Problem to solve: Find the line containing "The image size is (780, 391)." in the records below. Copy exactly that line and each one after it, ending at the line containing "Given: Click the divider", and nothing more.

Entries supplied:
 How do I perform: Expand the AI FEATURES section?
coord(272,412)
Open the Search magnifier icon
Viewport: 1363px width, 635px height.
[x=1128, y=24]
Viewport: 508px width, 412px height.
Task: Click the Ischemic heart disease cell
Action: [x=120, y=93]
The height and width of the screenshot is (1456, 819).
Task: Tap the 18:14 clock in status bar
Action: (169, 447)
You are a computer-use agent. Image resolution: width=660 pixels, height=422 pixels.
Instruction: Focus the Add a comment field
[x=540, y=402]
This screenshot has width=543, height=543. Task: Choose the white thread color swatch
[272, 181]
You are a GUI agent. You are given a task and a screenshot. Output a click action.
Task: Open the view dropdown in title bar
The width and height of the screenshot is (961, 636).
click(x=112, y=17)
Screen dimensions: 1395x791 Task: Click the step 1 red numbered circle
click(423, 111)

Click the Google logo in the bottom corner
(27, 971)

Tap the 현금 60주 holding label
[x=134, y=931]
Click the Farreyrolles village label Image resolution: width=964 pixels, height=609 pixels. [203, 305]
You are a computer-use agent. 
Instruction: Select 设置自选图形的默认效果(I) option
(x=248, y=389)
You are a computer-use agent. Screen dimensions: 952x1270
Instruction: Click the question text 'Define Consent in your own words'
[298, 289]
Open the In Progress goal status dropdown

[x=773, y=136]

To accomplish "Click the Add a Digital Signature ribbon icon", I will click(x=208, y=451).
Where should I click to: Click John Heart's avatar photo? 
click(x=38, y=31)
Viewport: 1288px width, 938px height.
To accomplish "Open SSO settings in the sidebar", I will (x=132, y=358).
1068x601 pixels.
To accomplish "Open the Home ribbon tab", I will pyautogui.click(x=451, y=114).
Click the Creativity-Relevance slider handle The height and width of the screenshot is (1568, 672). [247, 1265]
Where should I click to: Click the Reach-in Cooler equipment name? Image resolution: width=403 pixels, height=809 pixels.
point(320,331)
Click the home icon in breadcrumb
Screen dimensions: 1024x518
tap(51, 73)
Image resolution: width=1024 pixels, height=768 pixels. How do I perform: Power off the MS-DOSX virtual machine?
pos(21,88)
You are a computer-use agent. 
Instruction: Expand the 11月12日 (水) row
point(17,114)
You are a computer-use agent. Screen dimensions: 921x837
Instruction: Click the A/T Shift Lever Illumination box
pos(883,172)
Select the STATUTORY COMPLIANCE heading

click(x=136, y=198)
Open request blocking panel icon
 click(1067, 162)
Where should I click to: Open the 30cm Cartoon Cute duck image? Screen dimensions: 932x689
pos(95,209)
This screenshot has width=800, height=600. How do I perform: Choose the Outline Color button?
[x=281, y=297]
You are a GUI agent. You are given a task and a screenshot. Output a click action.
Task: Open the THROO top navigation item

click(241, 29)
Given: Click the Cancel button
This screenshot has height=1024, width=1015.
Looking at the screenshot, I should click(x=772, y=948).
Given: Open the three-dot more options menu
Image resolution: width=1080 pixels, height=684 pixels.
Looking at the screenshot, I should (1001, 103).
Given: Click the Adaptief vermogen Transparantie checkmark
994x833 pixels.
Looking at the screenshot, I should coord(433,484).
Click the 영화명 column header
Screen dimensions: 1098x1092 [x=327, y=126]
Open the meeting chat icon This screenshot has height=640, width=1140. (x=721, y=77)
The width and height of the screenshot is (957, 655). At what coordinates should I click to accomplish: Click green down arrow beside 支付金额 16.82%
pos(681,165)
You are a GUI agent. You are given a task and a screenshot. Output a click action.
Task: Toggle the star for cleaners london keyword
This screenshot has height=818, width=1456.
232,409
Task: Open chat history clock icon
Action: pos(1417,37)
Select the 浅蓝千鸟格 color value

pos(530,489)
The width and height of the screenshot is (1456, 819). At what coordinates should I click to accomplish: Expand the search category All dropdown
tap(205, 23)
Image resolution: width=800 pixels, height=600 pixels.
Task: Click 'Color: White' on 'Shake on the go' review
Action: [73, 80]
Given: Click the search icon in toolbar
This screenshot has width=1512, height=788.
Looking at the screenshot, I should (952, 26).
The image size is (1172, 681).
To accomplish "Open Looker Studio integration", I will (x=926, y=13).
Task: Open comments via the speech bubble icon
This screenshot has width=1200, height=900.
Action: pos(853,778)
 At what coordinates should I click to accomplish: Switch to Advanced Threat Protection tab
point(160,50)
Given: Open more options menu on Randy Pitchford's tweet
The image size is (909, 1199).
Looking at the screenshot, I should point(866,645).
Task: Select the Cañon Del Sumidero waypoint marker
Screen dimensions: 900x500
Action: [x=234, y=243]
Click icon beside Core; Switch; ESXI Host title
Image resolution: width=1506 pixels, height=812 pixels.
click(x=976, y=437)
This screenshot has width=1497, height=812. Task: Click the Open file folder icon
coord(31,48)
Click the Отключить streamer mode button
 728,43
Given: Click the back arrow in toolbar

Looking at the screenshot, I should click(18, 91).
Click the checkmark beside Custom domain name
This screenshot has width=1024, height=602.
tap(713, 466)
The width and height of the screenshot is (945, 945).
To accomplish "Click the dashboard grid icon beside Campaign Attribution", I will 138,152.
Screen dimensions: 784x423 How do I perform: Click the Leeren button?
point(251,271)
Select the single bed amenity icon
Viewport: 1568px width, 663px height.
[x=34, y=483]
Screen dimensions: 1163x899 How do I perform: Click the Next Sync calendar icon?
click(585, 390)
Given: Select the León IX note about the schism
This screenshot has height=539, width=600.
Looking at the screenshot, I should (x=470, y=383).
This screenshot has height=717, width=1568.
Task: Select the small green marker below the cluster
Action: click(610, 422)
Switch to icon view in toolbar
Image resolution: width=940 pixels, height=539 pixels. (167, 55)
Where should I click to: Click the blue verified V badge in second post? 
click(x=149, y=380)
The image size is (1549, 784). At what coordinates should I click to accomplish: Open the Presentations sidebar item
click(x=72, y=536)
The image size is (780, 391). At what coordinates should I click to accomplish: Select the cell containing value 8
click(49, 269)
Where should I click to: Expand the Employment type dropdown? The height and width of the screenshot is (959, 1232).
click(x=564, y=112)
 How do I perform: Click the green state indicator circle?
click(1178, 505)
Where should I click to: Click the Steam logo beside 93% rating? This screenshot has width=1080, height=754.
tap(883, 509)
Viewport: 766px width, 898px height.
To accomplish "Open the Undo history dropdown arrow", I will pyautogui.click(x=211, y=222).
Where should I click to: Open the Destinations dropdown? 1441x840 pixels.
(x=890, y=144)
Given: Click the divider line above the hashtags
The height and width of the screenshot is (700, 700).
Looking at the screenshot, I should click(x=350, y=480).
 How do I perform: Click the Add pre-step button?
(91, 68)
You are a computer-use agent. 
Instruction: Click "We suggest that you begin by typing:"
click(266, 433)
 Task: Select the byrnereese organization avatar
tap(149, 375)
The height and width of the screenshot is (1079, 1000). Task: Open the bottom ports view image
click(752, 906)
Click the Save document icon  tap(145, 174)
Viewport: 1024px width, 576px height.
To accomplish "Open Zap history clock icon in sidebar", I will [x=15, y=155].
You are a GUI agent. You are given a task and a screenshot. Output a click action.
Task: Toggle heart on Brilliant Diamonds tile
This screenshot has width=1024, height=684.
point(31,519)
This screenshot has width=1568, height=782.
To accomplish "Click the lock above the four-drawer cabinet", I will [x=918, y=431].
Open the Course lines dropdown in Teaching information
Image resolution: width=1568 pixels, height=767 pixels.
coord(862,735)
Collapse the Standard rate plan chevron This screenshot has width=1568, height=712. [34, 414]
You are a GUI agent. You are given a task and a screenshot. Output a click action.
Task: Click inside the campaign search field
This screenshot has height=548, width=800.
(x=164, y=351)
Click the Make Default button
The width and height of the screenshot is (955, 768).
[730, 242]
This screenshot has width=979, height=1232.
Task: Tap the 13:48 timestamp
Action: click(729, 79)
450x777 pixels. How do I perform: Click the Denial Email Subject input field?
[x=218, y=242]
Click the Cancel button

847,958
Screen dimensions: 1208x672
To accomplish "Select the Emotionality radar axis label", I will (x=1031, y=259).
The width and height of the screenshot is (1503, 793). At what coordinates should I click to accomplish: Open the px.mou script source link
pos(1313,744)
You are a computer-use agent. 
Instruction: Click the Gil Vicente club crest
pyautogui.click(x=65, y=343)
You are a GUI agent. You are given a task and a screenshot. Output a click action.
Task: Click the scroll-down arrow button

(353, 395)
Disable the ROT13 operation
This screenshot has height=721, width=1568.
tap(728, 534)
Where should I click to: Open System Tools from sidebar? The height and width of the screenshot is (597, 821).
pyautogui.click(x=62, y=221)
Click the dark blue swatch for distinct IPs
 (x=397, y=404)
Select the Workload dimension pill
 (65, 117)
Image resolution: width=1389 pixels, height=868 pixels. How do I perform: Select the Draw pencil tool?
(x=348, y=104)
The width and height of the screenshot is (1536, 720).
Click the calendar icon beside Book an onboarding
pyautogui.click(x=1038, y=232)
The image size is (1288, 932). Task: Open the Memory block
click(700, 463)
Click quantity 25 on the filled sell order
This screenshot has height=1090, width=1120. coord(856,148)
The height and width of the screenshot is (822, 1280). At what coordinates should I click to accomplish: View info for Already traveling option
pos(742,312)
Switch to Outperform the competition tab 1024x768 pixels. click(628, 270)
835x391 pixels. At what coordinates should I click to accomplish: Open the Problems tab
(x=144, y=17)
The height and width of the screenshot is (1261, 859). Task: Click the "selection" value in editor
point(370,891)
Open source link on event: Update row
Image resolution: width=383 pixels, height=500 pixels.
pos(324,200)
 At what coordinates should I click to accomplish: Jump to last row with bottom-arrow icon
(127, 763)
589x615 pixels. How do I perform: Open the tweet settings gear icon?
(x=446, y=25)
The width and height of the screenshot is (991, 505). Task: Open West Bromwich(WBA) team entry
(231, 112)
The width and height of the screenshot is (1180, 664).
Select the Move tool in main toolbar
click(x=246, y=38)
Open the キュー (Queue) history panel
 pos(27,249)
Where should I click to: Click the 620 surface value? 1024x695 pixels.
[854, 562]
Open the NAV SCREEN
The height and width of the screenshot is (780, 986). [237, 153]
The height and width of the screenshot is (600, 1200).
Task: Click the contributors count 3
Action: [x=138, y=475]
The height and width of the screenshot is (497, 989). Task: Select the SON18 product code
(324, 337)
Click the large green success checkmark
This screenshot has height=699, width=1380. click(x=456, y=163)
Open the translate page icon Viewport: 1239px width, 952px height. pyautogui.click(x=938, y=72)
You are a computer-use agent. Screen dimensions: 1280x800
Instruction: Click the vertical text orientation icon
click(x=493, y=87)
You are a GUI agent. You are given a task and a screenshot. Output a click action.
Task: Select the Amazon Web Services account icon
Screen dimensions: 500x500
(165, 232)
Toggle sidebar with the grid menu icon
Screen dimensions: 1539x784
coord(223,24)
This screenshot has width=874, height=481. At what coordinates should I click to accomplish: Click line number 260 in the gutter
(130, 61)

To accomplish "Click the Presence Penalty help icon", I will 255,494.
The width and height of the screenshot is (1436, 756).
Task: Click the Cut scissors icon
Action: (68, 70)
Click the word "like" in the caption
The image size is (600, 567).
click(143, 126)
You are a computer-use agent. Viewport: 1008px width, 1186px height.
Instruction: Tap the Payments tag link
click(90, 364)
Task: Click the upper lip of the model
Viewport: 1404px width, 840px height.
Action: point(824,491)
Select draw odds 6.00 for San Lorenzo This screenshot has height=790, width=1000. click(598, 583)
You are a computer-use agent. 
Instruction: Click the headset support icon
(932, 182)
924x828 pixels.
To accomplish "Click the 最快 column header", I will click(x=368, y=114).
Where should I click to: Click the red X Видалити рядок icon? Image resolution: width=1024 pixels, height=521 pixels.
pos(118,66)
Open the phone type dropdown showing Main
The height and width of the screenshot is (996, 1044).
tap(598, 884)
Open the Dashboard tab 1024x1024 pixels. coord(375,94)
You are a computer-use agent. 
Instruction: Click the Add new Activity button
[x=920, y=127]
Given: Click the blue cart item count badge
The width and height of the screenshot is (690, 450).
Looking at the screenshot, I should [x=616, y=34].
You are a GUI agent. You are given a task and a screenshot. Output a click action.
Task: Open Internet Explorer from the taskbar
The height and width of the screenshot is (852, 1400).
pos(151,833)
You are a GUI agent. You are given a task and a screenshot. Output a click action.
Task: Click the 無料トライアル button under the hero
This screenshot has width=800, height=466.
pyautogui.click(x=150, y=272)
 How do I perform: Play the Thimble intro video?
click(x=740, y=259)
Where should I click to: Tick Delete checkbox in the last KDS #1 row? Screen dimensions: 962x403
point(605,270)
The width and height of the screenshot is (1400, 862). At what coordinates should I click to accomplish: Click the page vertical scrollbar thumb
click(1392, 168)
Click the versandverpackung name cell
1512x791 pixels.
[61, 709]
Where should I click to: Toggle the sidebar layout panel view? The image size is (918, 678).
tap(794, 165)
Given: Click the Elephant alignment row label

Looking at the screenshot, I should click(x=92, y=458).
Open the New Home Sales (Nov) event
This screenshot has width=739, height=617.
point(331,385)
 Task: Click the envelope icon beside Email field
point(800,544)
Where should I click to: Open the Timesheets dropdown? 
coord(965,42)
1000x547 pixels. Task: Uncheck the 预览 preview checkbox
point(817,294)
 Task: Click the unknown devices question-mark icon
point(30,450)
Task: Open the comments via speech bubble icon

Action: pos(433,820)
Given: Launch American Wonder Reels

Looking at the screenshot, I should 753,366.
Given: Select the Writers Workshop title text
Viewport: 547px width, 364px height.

Exercise response:
The image size is (780, 391). At what coordinates should I click to accomplish: Select the cell containing value 8
click(49, 269)
Where should I click to: Expand the Employment type dropdown? The height and width of the screenshot is (959, 1232).
click(x=564, y=112)
 How do I perform: Click the green state indicator circle?
click(1178, 505)
Where should I click to: Click the Steam logo beside 93% rating? This screenshot has width=1080, height=754.
tap(883, 509)
Viewport: 766px width, 898px height.
To accomplish "Open the Undo history dropdown arrow", I will pyautogui.click(x=211, y=222).
Where should I click to: Open the Destinations dropdown? 1441x840 pixels.
(x=890, y=144)
Given: Click the divider line above the hashtags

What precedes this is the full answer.